From the time of Iluygens and Cassini, to the discovery of the Georgium Sidus by Dr. Herschel, though the intervening space was long, though the number of astronomers was increased, though assiduity in observing was assisted by accuracy and perfection in the instruments of observation, yet no new discovery was made in the heavens ; the boundaries of our system were not enlarged. The inquisitive mind naturally enquires, why, when the number of those that cultivated the science was increased, when the science itself was so much improved, in practical discoveries, it was so deficient? A small knowledge of the human mind will answer the question, and obviate the difficulty. The mind of man has a natural propensity to indolence; the ardour of its

pursuits, when they are unconnected with selfish views, are soon abated ; small difficulties discourage, little inconveniences fatigue it, and reason soon finds excuses to justify, and even applaud this weakness. In the present instance, the unmanageable length of the telescopes that were in use, and the continual exposure to the cold air of the night, were the difficulties that the astronomer had to encounter with; and he soon persuaded himself, that the same effects would be produced by shorter telescopes, with equal magnifying power; herein was his mistake; and hence the reason why so few discoveries have been made since the time of Cassini. A similar instance of the retrogradation of science occurs in the history of

the microscope, as I have shewn in my Essays on that instrument.

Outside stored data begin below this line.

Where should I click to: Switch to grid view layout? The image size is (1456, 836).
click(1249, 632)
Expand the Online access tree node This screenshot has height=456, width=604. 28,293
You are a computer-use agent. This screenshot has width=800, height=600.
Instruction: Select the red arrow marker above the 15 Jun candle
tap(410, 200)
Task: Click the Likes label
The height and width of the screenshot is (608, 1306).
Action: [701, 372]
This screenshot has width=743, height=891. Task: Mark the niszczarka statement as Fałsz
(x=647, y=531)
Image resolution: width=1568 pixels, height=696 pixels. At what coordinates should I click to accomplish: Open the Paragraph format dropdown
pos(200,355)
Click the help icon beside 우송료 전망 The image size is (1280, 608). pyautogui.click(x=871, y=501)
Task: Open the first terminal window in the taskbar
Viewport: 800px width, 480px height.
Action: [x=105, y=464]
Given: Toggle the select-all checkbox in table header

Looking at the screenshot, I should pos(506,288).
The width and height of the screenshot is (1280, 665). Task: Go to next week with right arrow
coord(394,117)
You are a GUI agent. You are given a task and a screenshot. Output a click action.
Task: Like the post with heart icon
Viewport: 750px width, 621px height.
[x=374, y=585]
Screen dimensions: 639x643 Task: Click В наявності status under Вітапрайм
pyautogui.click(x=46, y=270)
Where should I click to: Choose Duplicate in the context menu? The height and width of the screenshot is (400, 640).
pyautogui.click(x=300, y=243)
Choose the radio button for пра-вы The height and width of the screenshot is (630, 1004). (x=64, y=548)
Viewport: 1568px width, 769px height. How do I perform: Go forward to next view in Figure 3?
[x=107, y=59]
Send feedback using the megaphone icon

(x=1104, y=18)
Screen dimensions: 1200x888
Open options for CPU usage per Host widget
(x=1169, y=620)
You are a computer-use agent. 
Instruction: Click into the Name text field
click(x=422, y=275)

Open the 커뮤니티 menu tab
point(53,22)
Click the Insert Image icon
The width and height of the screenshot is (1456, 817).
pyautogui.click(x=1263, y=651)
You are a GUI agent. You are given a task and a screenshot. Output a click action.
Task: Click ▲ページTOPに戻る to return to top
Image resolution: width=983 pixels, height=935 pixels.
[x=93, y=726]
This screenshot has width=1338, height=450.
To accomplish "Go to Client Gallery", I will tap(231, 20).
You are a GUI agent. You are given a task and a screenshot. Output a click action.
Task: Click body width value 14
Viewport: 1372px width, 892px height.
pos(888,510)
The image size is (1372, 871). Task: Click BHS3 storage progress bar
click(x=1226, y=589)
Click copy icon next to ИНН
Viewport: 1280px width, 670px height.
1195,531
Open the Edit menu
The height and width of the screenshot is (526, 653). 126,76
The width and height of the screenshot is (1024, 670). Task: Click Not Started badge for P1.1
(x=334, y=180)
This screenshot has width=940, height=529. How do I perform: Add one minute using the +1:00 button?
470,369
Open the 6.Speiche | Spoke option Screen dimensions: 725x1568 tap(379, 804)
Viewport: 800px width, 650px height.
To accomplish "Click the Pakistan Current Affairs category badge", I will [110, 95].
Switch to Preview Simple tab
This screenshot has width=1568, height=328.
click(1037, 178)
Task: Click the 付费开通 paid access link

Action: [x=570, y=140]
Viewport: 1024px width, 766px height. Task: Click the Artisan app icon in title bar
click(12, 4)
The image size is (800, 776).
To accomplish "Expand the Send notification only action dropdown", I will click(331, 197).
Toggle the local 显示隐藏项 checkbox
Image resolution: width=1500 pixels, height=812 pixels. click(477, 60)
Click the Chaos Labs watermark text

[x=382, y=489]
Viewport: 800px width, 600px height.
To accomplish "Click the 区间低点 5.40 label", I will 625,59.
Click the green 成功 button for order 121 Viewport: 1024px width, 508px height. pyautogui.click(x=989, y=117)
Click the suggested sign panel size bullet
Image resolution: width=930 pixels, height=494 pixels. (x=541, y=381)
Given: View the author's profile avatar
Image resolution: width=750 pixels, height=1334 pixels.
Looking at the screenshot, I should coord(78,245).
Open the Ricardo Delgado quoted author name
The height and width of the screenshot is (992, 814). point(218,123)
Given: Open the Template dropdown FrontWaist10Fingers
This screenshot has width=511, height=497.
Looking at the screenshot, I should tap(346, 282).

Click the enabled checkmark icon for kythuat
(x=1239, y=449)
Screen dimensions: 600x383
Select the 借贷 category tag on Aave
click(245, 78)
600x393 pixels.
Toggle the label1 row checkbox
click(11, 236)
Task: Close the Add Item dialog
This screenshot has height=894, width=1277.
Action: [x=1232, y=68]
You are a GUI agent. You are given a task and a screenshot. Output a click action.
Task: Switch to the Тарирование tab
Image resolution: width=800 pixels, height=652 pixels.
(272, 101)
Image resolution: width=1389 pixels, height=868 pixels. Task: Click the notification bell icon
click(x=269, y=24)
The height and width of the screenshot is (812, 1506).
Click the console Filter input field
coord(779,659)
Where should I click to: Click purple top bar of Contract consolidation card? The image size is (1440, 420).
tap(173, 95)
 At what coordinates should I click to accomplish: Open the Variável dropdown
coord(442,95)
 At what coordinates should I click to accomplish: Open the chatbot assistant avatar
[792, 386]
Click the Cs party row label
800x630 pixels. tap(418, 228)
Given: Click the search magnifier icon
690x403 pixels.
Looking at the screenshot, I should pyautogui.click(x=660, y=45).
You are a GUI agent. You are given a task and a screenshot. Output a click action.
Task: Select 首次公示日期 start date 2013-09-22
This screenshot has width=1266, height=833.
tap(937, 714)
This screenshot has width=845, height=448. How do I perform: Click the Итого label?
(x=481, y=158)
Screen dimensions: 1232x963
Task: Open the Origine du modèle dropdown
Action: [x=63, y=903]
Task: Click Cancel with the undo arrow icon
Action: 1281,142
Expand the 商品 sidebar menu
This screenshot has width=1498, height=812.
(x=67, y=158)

The Georgium Sidus was discovered by Dr. Herschel, in the year 1781: for this discovery he obtained from the Royal Society the honorary recompence of Sir Godfrey Copley's medal. He named the planet in honour of his Majesty King George III. the Patron of science, who has taken Dr. Herschel under his patronage, and granted him an annual salary. By this munificence he has given scope to a very uncommon genius, and enabled him to prosecute his favourite studies with unremitted ardour.

In so recent a discovery of a planet so distant, many particulars cannot be expected. Its year is supposed to be more than 80 siderial years ; its diameter 34,299 miles; the inclination of its orbit 43'' 35”; its diameter, compared to that of the earth, as 431,769 to 1 ; in bulk it is 8,049,256 times as large as the earth. Its light is of a bluish white colour, and its brilliancy between that of the Moon and Venus.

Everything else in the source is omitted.